Correta, porque operações de crédito, internas ou externas, estão expressamente fora do regime da Lei 14.133/2021.
- B)contrato cujo objeto seja a locação de bens imóveis para o Poder Executivo.
Errada, porque a locação de bens imóveis pode ser tratada no âmbito das contratações públicas e não é, por si só, hipótese de exclusão da lei.
- C)contrato cujo objeto seja o fornecimento de serviços de tecnologia de informação a uma assembleia legislativa.
Errada, porque a contratação de serviços de tecnologia da informação, em regra, segue o regime da Lei 14.133/2021.

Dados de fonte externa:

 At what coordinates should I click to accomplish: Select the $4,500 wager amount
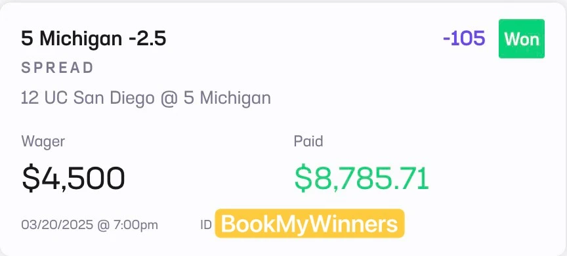pyautogui.click(x=74, y=179)
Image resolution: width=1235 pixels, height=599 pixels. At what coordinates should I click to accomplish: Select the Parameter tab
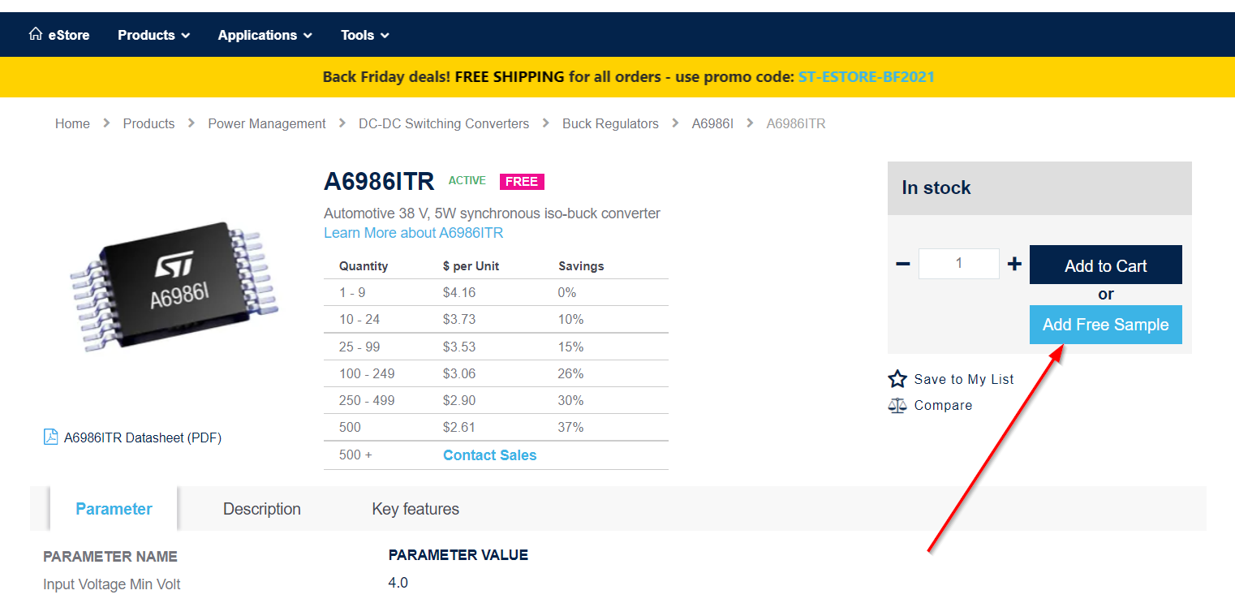point(114,509)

- D)contrato cujo objeto seja a compra, mediante encomenda, efetuada por um Tribunal de Justiça.
Errada, porque a compra mediante encomenda por Tribunal de Justiça continua submetida às regras gerais de contratação pública, salvo hipótese legal específica de exceção.
- E)contratos cujo objeto seja a concessão e permissão de uso de bens públicos por um Município.
Errada, porque concessão e permissão de uso de bens públicos não saem automaticamente do alcance do regime jurídico de contratações por esse simples enunciado.
Gabarito: A
A Lei 14.133/2021 é a regra geral das contratações públicas, mas ela mesma traz exceções. Então, antes de sair marcando tudo como licitação e contrato administrativo, vale olhar o artigo que diz o que fica fora do regime da lei. É ali que mora a malandragem da banca. Entre as hipóteses excluídas, estão as operações de crédito, internas ou externas, e a gestão da dívida pública. Em linguagem simples: quando o Estado está se financiando ou administrando sua dívida, o regime típico da Lei 14.133 não entra em cena. Isso faz sentido porque esse tipo de negócio segue lógica própria, com disciplina financeira e fiscal específica. Por isso o gabarito é a alternativa A. Ela reproduz exatamente uma hipótese que não se subordina à Lei 14.133/2021. Ou seja, não é caso de licitação comum nem de contrato administrativo submetido ao regime geral da lei. As demais alternativas tentam misturar figuras que, em regra, continuam sujeitas ao regime licitatório ou são tratadas pela própria Lei 14.133 de forma compatível com sua aplicação. A banca costuma fazer essa troca entre contrato administrativo comum e contratos especiais para ver se voce decorou a exceção ou realmente entendeu o mapa da lei.